『世の中への道』(昭和4年発行)は私が所有している『小学生全集』の最終巻です。
『小学生全集』(全88部)は菊池寛が全力で編集にあたった小学生向けの読本です。
小学生向けのお話を集めたもので、偉人伝や古今東西の物語、図鑑のようなものまでたくさんの挿絵入りで昭和初期に販売されたものです。
最終ページに掲載されている小学生からのお便り欄をみても当時の小学生の国語力の高さがうかがえます。
日本の発展を支えたのは江戸時代から続く教育力の高さ、特に国語教育の充実にあることはあきらかです。
『世の中への道』は小学校を卒業し、これから世の中へ出る小学生向けに書かれた本です。
写真は雪の日に苦学生が納豆を売りに行く様子が描かれている絵です。
後ろで見守っているのはお姉さんでしょうか。
最初にある「はしがき」(小学生諸君へ)は、世の中へ出るにはどうすればよいか、という問いかけから始まります。
「人はパンのみに生くるものにあらず」、しかし「パンなくしては一日も生くることは出来ない」として生活の充実、特によりよく「金を儲けること」を強調しています。
小学校卒業後の現実的な生活の準備をするために、進学する道と就職する道を具体的に説明し、その心構えを熱く説いていきます。
苦学生のために学校の所在地や目的、修業年限、入学試験、学費を紹介しています。
その一つの学校として、旧制中学時代の「豊山中等予備学校」が記載されているのも興味深いです。
ちなみに「豊山中等予備学校」の入学試験は英語、数学で、入学金1円、授業料4円(ちょっと高め?!)です。
職業に関しても、職業紹介所から宿泊所や食堂、公務員の仕事のことなどかなり詳細に給料の記載まであります。
民間の仕事の良い就職先としては銀行員があげられていますが、驚くのは昇進に影響する学閥のことまで書いてあることです。
当時の世の中の状況からでしょうか、女子のための学校や職業の紹介もあります。
とても現在の状況からは想像できない早い段階から、大人と同じように社会の一員となることが必要とされた時代であったことがうかがわれます。

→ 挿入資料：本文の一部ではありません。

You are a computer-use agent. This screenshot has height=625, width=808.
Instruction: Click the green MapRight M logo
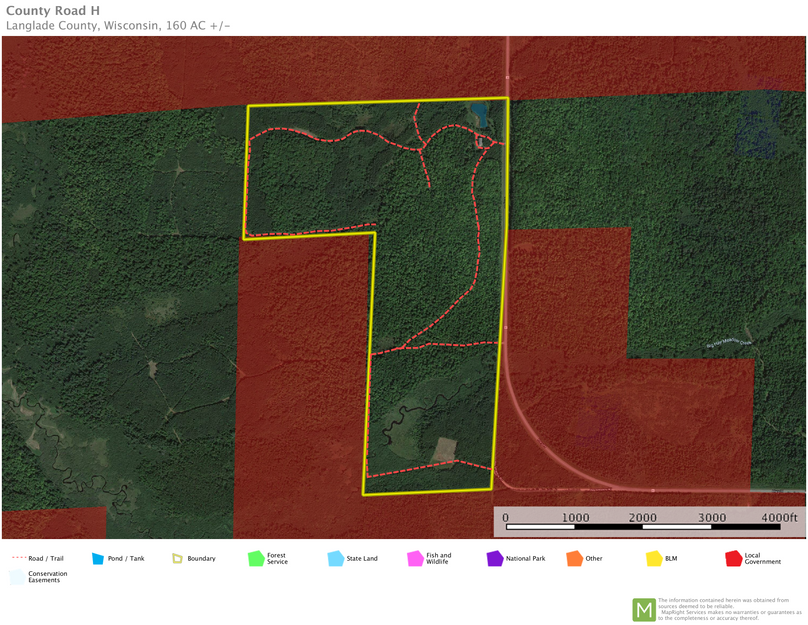click(x=643, y=609)
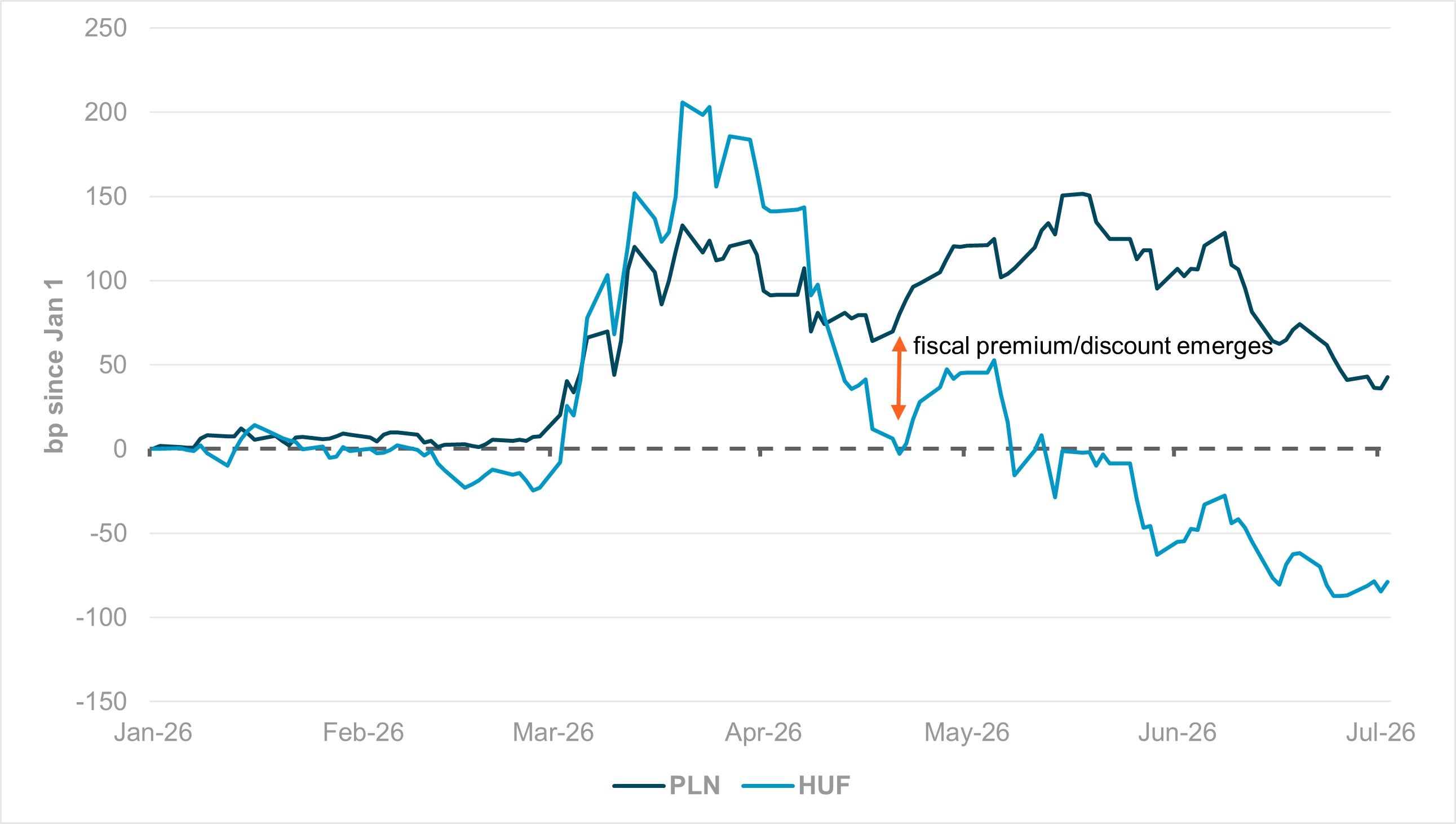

そして全体を通じていえることは、現実から目をそらすことなく、小学生をひたすら強く励ます言葉です。
「働くことのきらいな人にはよろしく人生を廃業して貰う外はない。」
「決して夢を見てはならない。」
「世の中へ出るには苦しみを覚悟しなければならない。楽をしようなどと思って出てきたらそれこそ大当て違いだ。しかし、苦しい中にも楽しみはある。その楽しみこそ、楽しみの中の又楽しみなのである。」
「疲れた顔を他人に見せてはならない。」
「うじ虫だって自分ひとりで生きている。してみると、自分で生き得ないということはうじ虫にも劣るということになるのである。」
「死んで償いが出来るか?」「否」である。絶対に「否」である。死んだからって決して起こったことがらが消えるわけはないのである。この点特に小学生諸君はよく知っていただきたい。
「道は必ずたった一つ一すじぎりだと思ってはならない。どんな道にも必ず曲がり角がある。四つ辻がある。不幸のすぐ隣には幸福が、幸福の隣にはすぐ近くに不幸が住んでいるのだ。」
最初から「これこれの仕事でなければいやだ!」などというものは、すでにして意志の人たるの資格を失っている。

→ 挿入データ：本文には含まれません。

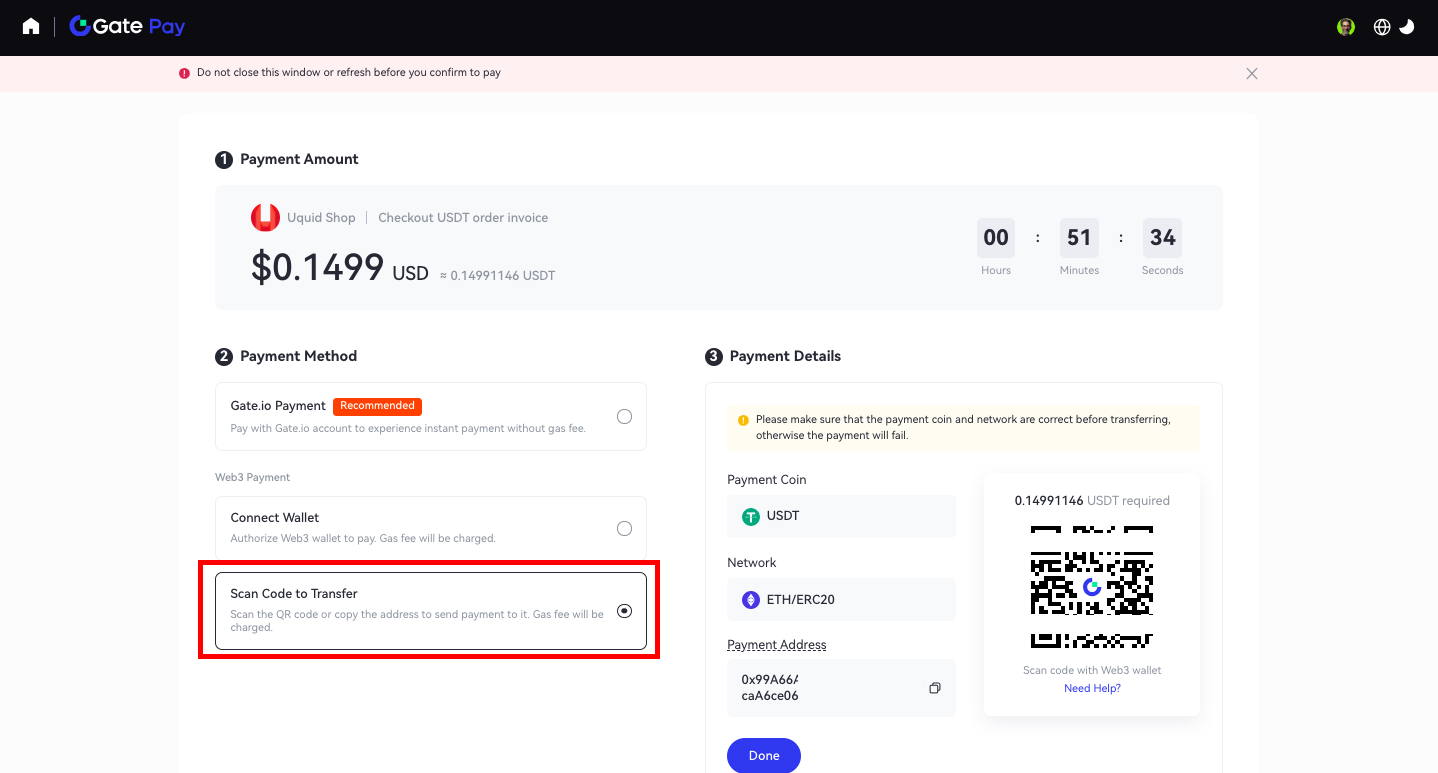Select Connect Wallet radio option

point(624,528)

『世の中への道』にかぎらず、『小学生全集』を読んでいると大変大人びており、厳しいなかにも優しさを感じる言葉が多く、私自身が励まされているような気持ちになることが多いです。
かつての日本人の人格や教養はこのように磨かれていたのだな、と感じることができ、それに比べて今はどうだろうかと恥ずかしくなります。
江戸から昭和初期の小学生が学んでいた教科書を集めたことがありますが、その一つに『実語教・童子教』があります。
あたたかみを感じる和紙に大変な達筆で書かれており、人間として大切な心構えが記されています。
玉不磨無光 無光為石瓦 (玉磨かざれば光なし、光なきを石瓦とす)
口是禍之門 舌是禍之根 (口は是わざわいの門 舌は是わざわいの根)
このような言葉は昔から現在まで受け継がれているもので、『実語教・童子教』に収められています。
かつての日本の子供たちはこのような書物で国語と道徳、文字を習っていたわけです。
とても私には適わず、頭が下がる思いです。